Sono responsabili, a vario titolo, di associazione per delinquere finalizzata alla corruzione e falsità ideologica nell’ambito di un giro di patenti facili.

Indagati alcuni funzionari pubblici della Motorizzazione Civile e titolari di autoscuole e di agenzie disbrigo pratiche di Palermo e della provincia.

Il provvedimento, che prevede la misura della custodia cautelare in carcere a carico di 10 persone e gli arresti domiciliari per altre 41, è stato firmato dal gip del Tribunale di Palermo, Piergiorgio Morosini su richiesta del pm Amelia Luise e dal Procuratore aggiunto Leonardo Agueci.
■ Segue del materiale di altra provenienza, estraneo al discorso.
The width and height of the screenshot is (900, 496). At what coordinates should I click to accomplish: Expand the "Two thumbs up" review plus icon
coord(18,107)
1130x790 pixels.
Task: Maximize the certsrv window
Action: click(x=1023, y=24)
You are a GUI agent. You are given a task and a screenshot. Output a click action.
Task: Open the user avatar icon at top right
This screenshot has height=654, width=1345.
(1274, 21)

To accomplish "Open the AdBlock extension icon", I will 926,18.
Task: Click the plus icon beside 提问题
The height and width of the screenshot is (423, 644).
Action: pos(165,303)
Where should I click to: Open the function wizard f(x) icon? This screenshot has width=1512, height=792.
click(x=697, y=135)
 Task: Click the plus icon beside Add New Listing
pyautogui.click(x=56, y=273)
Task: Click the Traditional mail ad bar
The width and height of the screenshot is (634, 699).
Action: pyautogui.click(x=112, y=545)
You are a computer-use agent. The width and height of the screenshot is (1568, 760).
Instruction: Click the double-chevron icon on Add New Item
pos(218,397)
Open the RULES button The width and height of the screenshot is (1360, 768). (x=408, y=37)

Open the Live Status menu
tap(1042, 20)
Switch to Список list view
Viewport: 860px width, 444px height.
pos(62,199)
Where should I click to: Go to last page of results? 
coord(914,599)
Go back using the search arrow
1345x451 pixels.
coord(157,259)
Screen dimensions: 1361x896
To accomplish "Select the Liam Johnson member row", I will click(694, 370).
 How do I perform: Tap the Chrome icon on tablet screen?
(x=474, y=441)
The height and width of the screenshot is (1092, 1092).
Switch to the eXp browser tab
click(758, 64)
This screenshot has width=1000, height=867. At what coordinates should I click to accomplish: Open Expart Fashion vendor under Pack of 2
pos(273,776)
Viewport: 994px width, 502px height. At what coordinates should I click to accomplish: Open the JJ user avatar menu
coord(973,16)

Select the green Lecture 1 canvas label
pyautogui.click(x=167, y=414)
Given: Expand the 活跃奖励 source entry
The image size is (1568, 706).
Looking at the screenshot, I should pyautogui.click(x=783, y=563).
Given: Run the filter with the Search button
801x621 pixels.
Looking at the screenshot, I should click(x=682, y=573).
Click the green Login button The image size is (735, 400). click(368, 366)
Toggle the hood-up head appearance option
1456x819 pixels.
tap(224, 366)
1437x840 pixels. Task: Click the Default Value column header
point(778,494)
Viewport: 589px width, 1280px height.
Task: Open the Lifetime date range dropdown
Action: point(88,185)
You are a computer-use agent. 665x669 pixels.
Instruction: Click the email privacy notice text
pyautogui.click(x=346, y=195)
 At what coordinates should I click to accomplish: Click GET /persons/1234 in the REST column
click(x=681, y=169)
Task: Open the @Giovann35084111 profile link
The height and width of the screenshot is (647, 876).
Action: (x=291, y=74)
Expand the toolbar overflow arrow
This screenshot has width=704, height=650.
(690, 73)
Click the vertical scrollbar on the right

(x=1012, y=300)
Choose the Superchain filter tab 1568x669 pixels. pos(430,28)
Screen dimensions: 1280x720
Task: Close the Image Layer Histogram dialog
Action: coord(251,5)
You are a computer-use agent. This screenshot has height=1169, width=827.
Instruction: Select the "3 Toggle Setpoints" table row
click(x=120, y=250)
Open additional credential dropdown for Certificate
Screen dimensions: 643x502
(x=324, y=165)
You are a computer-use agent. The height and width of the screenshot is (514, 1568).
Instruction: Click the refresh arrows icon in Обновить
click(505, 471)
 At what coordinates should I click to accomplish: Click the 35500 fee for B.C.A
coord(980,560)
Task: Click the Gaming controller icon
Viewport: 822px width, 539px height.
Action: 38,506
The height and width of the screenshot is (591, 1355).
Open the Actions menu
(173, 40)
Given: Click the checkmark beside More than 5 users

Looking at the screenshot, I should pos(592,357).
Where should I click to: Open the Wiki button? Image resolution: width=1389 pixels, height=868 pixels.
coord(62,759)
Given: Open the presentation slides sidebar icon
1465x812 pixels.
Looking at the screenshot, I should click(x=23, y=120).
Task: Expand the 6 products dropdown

Si tratta della più vasta operazione di contrasto alla corruzione nell’ambito della pubblica amministrazione condotta negli ultimi anni nel territorio palermitano, sia per estensione degli accertamenti e per l‘entità delle tangenti che per il numero delle
persone coinvolte.

L’indagine ha preso il via tre anni fa quando alcuni esposti anonimi avevano segnalato irregolarità che sarebbero state commesse da pubblici funzionari della Motorizzazione Civile di Palermo per facilitare l’ottenimento della patente di guida e di pratiche automobilistiche in genere presentate da titolari di autoscuole complici.

Alcuni indagati sono stati ripresi mentre consegnavano la ”mazzetta” ai pubblici ufficiali. Ad alcuni titolari di autoscuole e di agenzie di disbrigo pratiche sarà, inoltre, notificata la misura cautelare interdittiva della revoca dell’autorizzazione all’esercizio dell’attività per un anno. (Fonte: Adnkronos).